While the standards call for MPLS tunneling over any protocol, vendors still must map the encapsulated traffic to the transport medium like Ethernet, POS, or Asynchronous Transfer Mode (ATM). Most vendors have already agreed on ways to map traffic over Ethernet or POS; more work is being done on ATM and Frame Relay.

Vendors like Unisphere, Juniper, and even Riverstone implemented the Layer 2 VPN service over Ethernet first. Unisphere says it will offer Layer 2 MPLS VPN support over POS sometime later this year, but so far it hasn’t seen much customer demand for the technology. Ethernet switch vendor, Foundry Networks Inc. (Nasdaq: FDRY) began by supporting the POS interface, but will be adding Ethernet soon. Extreme Networks Inc. (Nasdaq: EXTR) claims that it can handle both. Cisco was again not available for comment.

For the equipment vendors, supporting multiple flavors of MPLS VPNs is important because it broadens their potential customer bases. Service providers all build their networks differently. As some incumbent players start using Ethernet to connect buildings together in metropolitan regions, it becomes important for equipment vendors to support Layer 2 MPLS VPN over Ethernet.

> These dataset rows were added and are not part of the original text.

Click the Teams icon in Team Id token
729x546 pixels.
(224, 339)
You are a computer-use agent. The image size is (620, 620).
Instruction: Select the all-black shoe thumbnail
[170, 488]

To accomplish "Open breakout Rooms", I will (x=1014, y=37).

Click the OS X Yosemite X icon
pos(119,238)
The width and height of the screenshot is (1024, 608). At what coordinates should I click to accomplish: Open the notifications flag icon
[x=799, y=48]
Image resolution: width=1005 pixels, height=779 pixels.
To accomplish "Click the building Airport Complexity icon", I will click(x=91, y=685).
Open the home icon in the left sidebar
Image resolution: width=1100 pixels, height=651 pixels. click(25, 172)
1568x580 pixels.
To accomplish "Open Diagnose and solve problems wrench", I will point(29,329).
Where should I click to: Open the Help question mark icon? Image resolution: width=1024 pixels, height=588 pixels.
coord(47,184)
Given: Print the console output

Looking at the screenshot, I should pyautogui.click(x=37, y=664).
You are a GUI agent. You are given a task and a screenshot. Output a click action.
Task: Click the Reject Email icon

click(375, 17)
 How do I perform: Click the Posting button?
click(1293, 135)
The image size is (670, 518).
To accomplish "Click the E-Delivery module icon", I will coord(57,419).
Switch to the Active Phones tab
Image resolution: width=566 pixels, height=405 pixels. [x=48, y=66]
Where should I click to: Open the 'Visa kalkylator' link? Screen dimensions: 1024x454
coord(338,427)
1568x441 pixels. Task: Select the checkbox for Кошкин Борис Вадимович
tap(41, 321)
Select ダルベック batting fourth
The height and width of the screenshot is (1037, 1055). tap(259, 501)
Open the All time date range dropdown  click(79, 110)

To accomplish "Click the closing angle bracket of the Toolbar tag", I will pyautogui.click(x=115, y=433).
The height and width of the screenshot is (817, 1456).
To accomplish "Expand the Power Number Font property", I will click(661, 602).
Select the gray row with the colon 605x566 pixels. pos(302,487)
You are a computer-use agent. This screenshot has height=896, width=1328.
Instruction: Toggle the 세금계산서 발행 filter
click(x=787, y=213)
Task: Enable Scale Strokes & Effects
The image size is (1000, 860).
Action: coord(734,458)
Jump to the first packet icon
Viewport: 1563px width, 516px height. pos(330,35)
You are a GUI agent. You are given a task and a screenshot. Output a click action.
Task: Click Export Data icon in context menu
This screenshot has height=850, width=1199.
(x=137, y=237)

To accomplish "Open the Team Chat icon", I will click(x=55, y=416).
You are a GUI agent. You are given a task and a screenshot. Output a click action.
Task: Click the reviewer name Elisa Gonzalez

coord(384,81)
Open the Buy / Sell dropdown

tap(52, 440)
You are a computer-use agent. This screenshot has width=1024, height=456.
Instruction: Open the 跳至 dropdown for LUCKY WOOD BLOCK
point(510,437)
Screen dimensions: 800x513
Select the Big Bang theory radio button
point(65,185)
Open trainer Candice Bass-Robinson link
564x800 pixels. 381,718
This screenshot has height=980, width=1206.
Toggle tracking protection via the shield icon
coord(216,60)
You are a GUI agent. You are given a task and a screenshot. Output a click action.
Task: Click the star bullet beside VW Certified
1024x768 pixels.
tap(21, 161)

But in order to create an end-to-end Layer 2 VPN service using MPLS, service providers also need gear that will support Layer 2 MPLS VPNs over POS, because connections between metro regions generally use Sonet. POS support is especially important in cable networks, which tend to use IP over Sonet in their network cores. A POS solution is needed in order to map the MPLS traffic over those core backbones.

Riverstone has announced that Cox Communications Inc. (NYSE: COX) is currently testing its blade.

Whether it’s at Layer 2 or Layer 3, enterprise customers are asking for more IP-based MPLS VPNs to connect remote workers, branch offices, or mobile users together. And as demand grows, so are the offerings from equipment vendors.